Aus den für die betrachteten Problemstellungen charakteristischen hohen Informations- und Datenaufkommen sowie der weiter wachsenden Bedeutung von Simulation und Optimierung technologischer und gesellschaftlicher Prozesse resultiert die Aufgabe, adäquate und zeitgemäße Methoden für die Analyse und Informationsgewinnung zu entwickeln. Ein verbindendes Element in diesem Kontext ist die Mathematik. Moderne Methoden der mathematischen Modellierung und Simulation (kurz: MMS) haben sich als fundamentale Ressource des wissenschaftlich-technologischen Fortschritts erwiesen. Sie ermöglichen u.a.:
- das zuverlässige Extrahieren von Informationen aus großen Datensätzen
- die Vermeidung teurer, energieintensiver und die Umwelt belastender Experimente bei der Grundlagenforschung in Industrie und Naturwissenschaft ("virtuelles Labor")

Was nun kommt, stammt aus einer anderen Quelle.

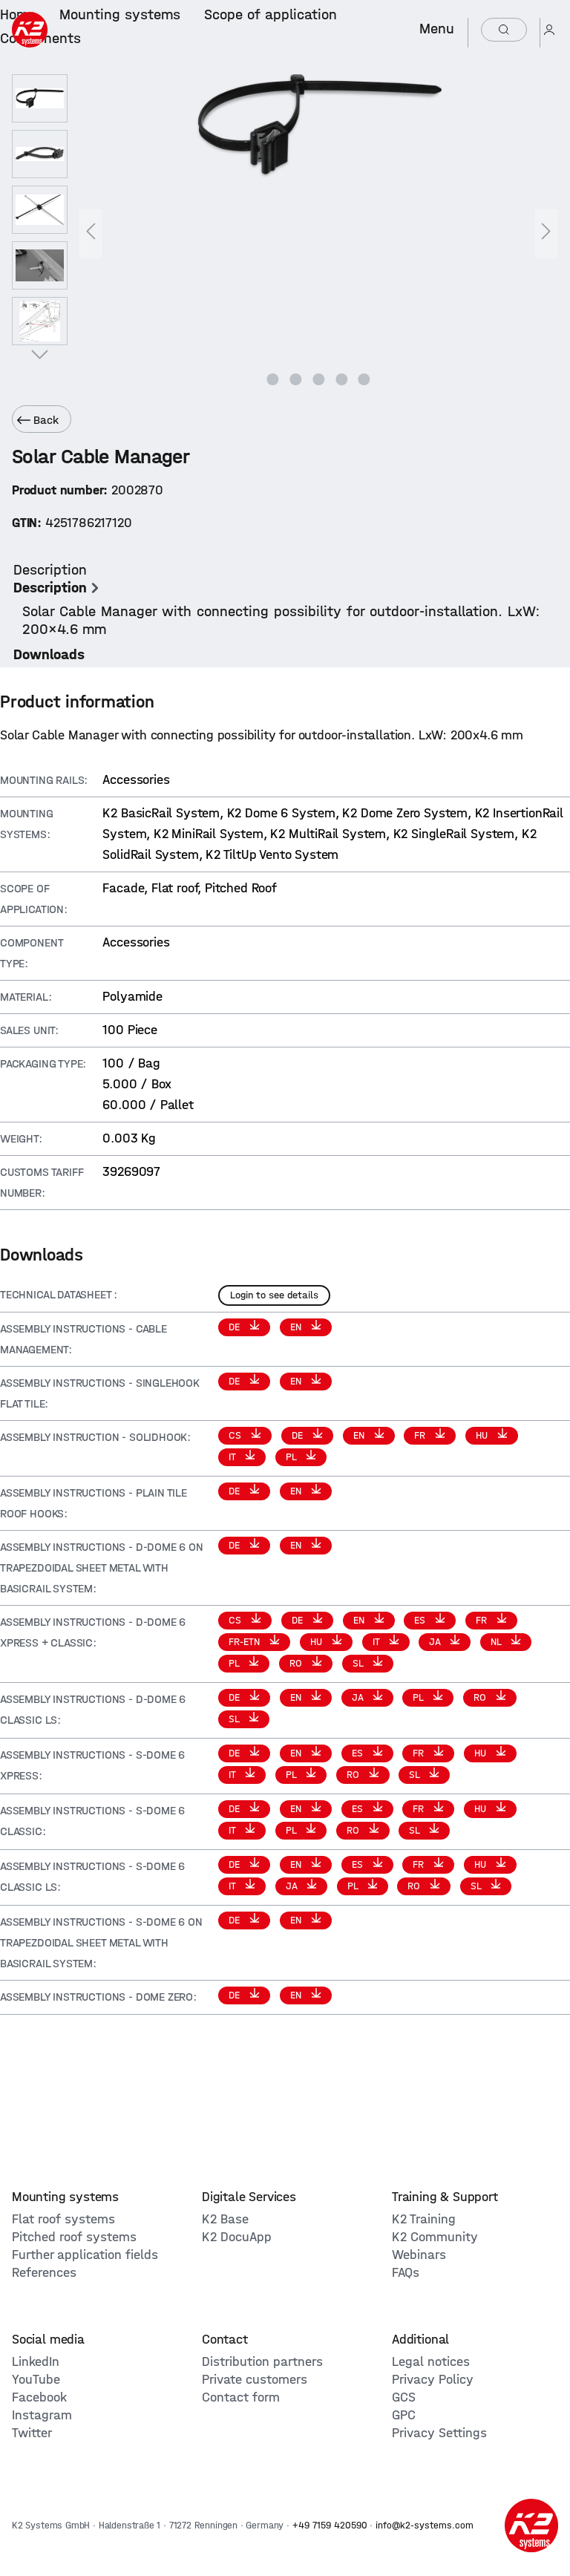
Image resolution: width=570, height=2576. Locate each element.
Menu (436, 28)
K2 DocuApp (237, 2237)
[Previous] (90, 234)
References (44, 2273)
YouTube (36, 2379)
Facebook (39, 2397)
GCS (404, 2397)
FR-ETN (246, 1641)
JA (436, 1641)
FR (421, 1435)
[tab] (281, 600)
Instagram (42, 2415)
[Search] (504, 30)
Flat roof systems (63, 2219)
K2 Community (435, 2237)
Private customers (254, 2379)
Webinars (419, 2255)
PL (292, 1457)
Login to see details (274, 1295)
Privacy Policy (433, 2379)
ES (421, 1620)
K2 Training (424, 2219)
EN (297, 1327)
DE (236, 1327)
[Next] (546, 234)
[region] (285, 233)
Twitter (32, 2433)
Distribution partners (262, 2362)
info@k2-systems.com (425, 2525)
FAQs (405, 2273)
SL (359, 1663)
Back (38, 420)
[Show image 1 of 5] (273, 379)
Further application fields (85, 2255)
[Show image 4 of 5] (341, 379)
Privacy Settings (439, 2433)
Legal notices (431, 2362)
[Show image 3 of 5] (318, 379)
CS (236, 1435)
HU (483, 1435)
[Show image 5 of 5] (364, 379)
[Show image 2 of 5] (295, 379)
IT (233, 1457)
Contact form (241, 2397)
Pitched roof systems (74, 2237)
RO (297, 1663)
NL (497, 1641)
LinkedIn (35, 2362)
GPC (404, 2415)
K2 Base (225, 2219)
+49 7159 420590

- Erkenntnisse auf Experimenten nicht zugänglichen Raum- und Zeitskalen ("Höchstleistungsmikroskop" bzw. "Höchstleistungsfernrohr")
- eine Verkürzung der Entwicklungszyklen und Reduzierung der Entwicklungskosten neuer Produkte sowie Effizienz- und Qualitätssteigerung bei Produktionsprozessen
- zuverlässigere Voraussagen bei gefährlichen oder unmöglichen Experimenten (Klima, Umwelt, Medizin) und gesicherte Schätzverfahren in Geistes-, Wirtschafts- und Sozialwissenschaften
- die Analyse und Nutzbarmachung des Einflusses zufälliger (stochastischer) Ereignisse
- eine Risikoabschätzung beim Einsatz neuer Technologien und in Umwelt- und Gesellschaftspolitik
Mathematische Modellierung und Simulation ist somit ein wichtiges methodisches Themenfeld, das sowohl in den Natur- und Ingenieurwissenschaften als auch in den Wirtschafts-, Sozial-, Lebens- sowie Umweltwissenschaften eine große Bedeutung besitzt. Dabei finden Methoden aus sehr verschiedenen Bereichen der Mathematik (z.B. Statistik, Mathematical Finance, Optimierung, Numerik partieller Differentialgleichungen, mathematische Bildverarbeitung etc.) Anwendung, und es werden Probleme auf allen nur denkbaren Raum- und Zeitskalen (vom Nanopartikel bis hin zur großräumigen kosmischen Struktur, von der Femtose-kunde bis hin zum Alter des Universums) und auf den verschiedensten Komplexitätsstufen (von der einzelnen Firma bis hin zur gesamten Weltwirtschaft, vom lokalen Umweltereignis bis hin zu globalen Klimamodellen) bearbeitet.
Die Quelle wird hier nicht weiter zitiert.